Spain, with a strong exposure to renewable technology and a growing interest in attracting industrial investment, is concerned about how these movements could affect its competitiveness and energy transition goals.
The plan announced Thursday by President Pedro Sánchez to counter the impact is valued at €14.1 billion and is structured around two pillars: immediate protection measures for businesses and employment, such as €6 billion in guarantees from the ICO (Spanish National Institute of Statistics and Census), industrial loans, and incentives for the automotive sector; and a recovery block, which includes a specific fund financed with EU tariffs, a special framework for state aid, and the reorientation of €5 billion from the Recovery Plan to transform vulnerable industries.
On April 9, European Union member states will discuss possible responses to the US tariff offensive.

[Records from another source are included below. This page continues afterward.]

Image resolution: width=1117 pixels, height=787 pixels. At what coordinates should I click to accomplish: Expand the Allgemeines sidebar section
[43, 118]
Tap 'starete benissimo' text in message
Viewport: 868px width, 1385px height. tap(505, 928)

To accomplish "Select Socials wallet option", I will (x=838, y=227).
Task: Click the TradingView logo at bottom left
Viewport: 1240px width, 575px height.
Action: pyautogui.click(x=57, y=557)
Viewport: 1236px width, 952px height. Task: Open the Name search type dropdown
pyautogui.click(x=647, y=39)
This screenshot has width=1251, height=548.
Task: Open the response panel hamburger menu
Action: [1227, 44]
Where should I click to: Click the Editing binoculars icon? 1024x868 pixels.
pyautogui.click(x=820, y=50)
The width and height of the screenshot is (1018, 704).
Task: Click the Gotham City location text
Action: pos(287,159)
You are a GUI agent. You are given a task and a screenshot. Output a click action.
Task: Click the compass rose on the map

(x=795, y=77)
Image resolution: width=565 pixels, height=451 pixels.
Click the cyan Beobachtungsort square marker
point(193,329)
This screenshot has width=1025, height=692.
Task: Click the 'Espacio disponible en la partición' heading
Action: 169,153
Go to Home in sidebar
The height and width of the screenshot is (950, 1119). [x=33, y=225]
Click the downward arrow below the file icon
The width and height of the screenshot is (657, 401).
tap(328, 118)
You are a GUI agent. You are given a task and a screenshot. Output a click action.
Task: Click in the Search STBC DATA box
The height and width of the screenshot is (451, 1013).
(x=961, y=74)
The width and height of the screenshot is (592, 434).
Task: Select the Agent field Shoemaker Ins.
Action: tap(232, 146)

Labanda anticipates that this meeting will be crucial for the future of transatlantic energy trade: “That day, the bloc’s common position will be discussed, and Spain will have a leading role in determining whether to respond with countermeasures or internal incentives to strengthen the industry,” he maintains.
According to the official, there is consensus that the European Union must adopt a response strategy that is not limited to a one-off or symbolic reaction, but rather includes structural measures to protect the European industrial fabric.
“It is necessary to put protection mechanisms on the table for the European renewable energy industry, which could now lose competitiveness to technologies manufactured in Asia or the United States without the same barriers to entry,” he emphasized.
He also argues that the real risk lies not only in the rise in export prices or the fall in foreign direct investment, but in the loss of industrial autonomy that Europe has been trying to reverse since the pandemic and, especially, since the 2022 energy crisis.
In this regard, he warns about the mistakes that could be made if a short-term vision is adopted.
“If Europe responds with poorly designed protectionist measures, it runs the risk of repeating cases like Argentina, where import tariffs protected local industry but also generated serious quality problems when those products were released to compete abroad,” Labanda reflects.
And he adds: “The key is not to close in, but to invest in automation, technological innovation, and new industrial capabilities that improve structural competitiveness.”
On the other hand, he highlights that Spain could occupy a strategic position in this transformation, thanks to its growing leadership in renewable energy and its ability to attract investment in storage, photovoltaics, and green hydrogen.
“If incentives are well articulated from Brussels and a stable regulatory framework is ensured, Spain has the opportunity to be one of the big winners in a new, more decentralized European industrial landscape,” the expert notes.
Within this framework, industry players await concrete decisions from the Spanish government, which has yet to officially announce whether it will promote accompanying or compensatory measures for the sectors most exposed to the trade war.